_TRY IT_. Only one portion of the data is to be written out: from the line bearing "You are a computer-use agent." through the line bearing "Task: Open the Poppins Bold font dropdown". Write it exactly as it appears.

_DATA IN THIS EXERCISE_.
=======
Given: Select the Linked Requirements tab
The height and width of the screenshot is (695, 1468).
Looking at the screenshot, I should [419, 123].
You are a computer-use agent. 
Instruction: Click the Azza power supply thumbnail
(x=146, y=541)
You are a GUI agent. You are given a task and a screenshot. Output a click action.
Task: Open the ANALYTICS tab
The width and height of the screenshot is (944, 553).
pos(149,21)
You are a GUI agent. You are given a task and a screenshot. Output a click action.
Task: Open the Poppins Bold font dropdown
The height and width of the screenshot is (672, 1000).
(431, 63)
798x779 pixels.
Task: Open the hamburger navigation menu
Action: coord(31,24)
=======
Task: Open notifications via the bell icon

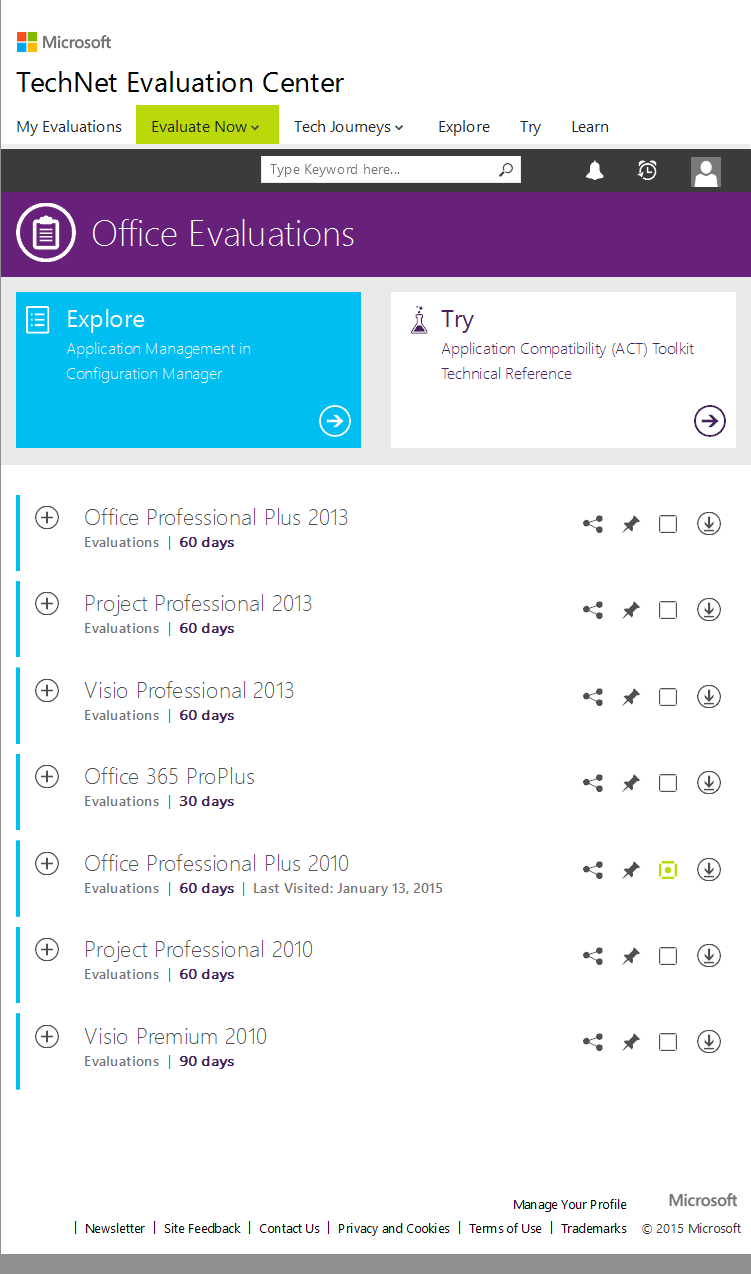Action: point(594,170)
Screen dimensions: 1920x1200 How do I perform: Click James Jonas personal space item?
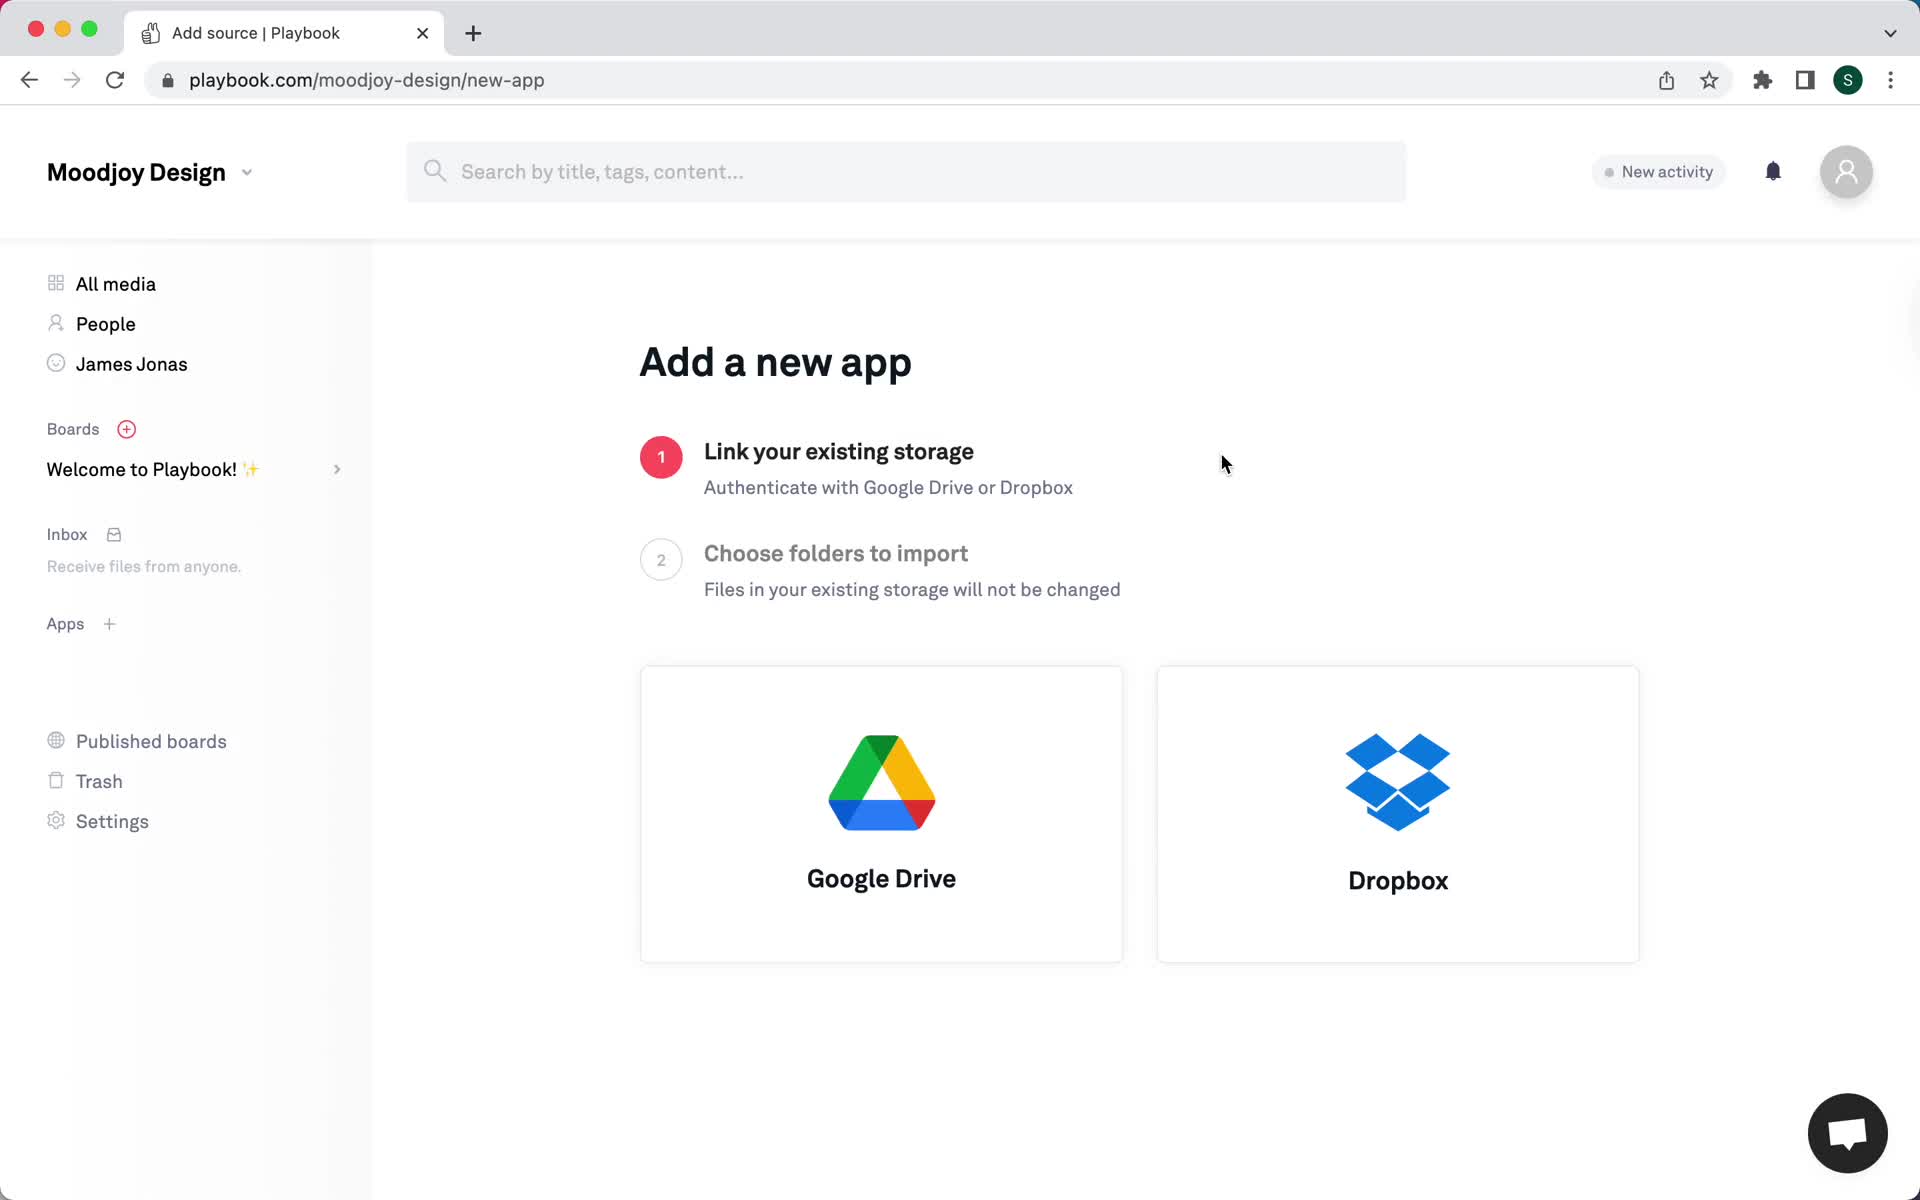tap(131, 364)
=======
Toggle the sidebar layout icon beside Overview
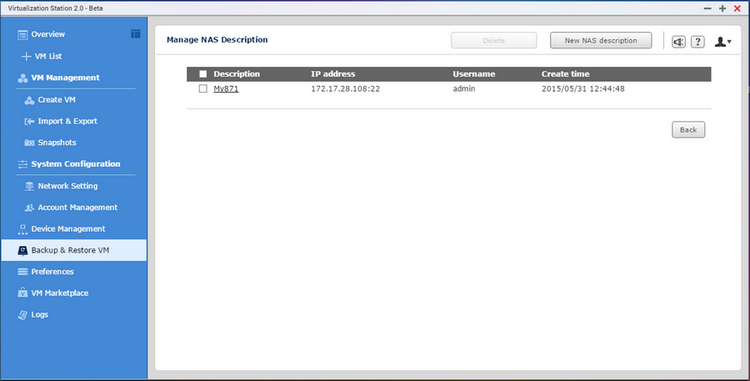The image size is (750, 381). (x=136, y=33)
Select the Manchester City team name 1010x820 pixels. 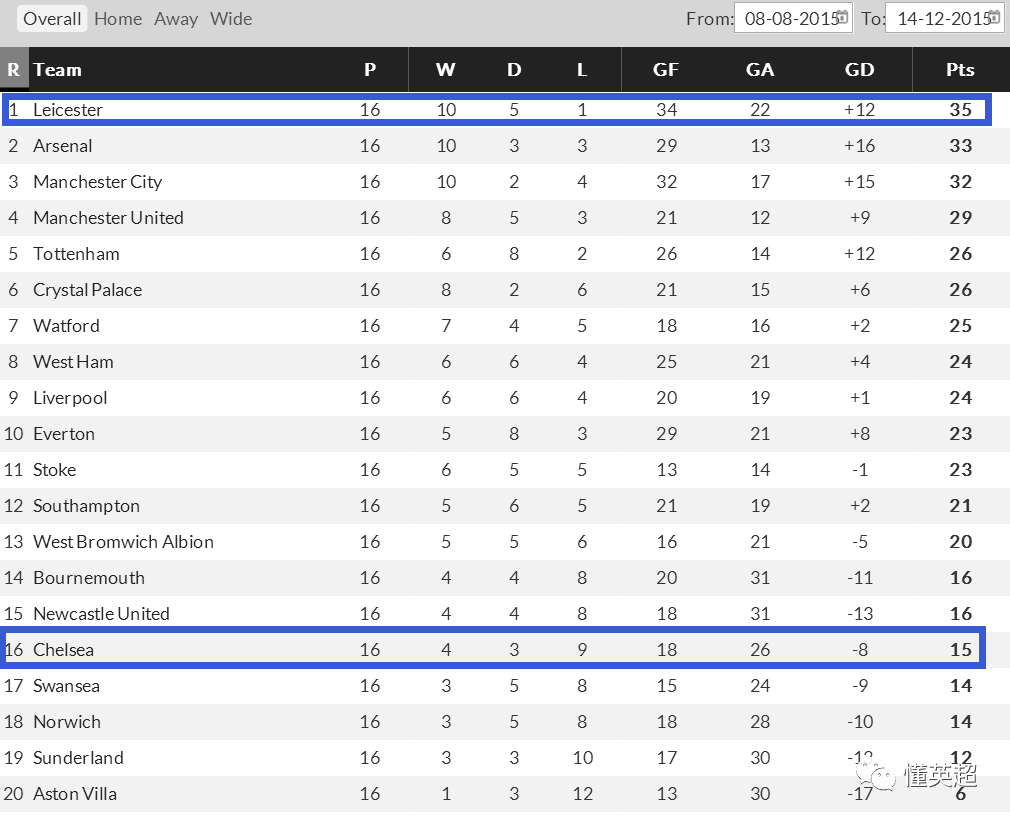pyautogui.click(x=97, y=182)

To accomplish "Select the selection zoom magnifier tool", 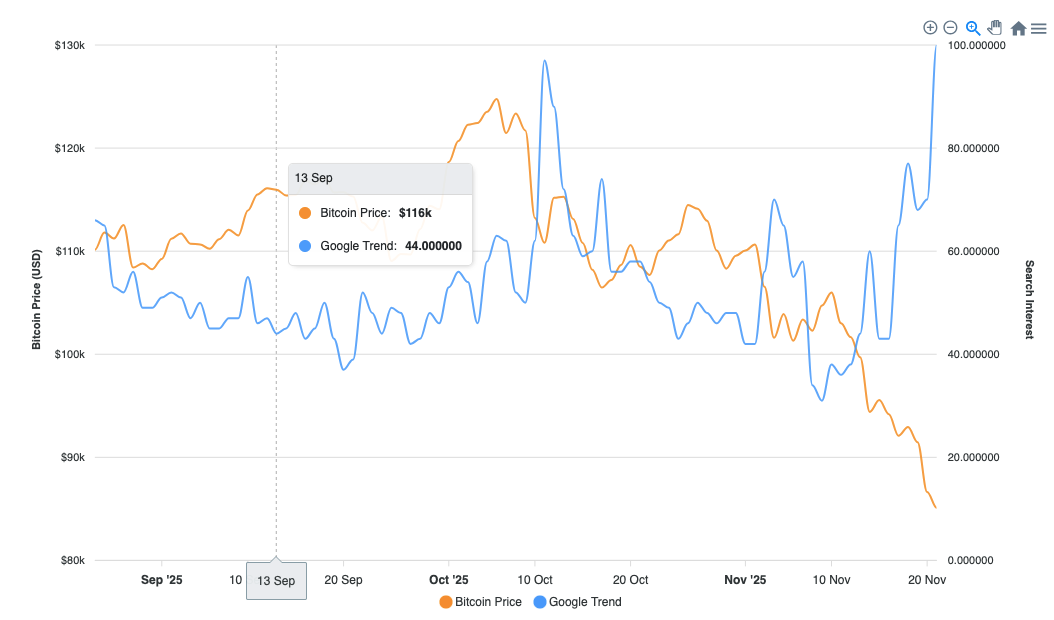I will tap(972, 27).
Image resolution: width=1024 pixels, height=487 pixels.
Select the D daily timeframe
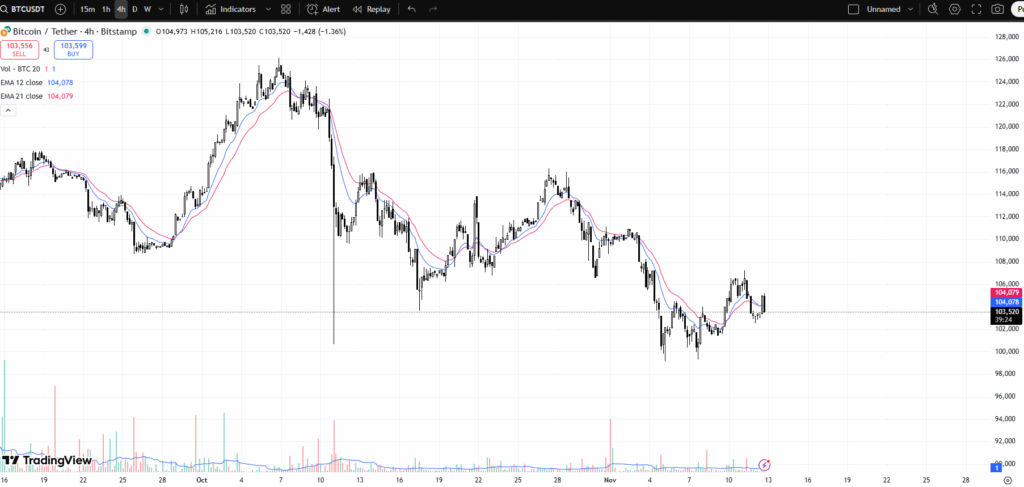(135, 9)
=======
_SOLVED EXERCISE_.
You are a computer-use agent. 
Instruction: Click the Azza power supply thumbnail
(x=146, y=541)
You are a GUI agent. You are given a task and a screenshot. Output a click action.
Task: Open the ANALYTICS tab
The width and height of the screenshot is (944, 553).
pos(149,21)
You are a GUI agent. You are given a task and a screenshot. Output a click action.
Task: Open the Poppins Bold font dropdown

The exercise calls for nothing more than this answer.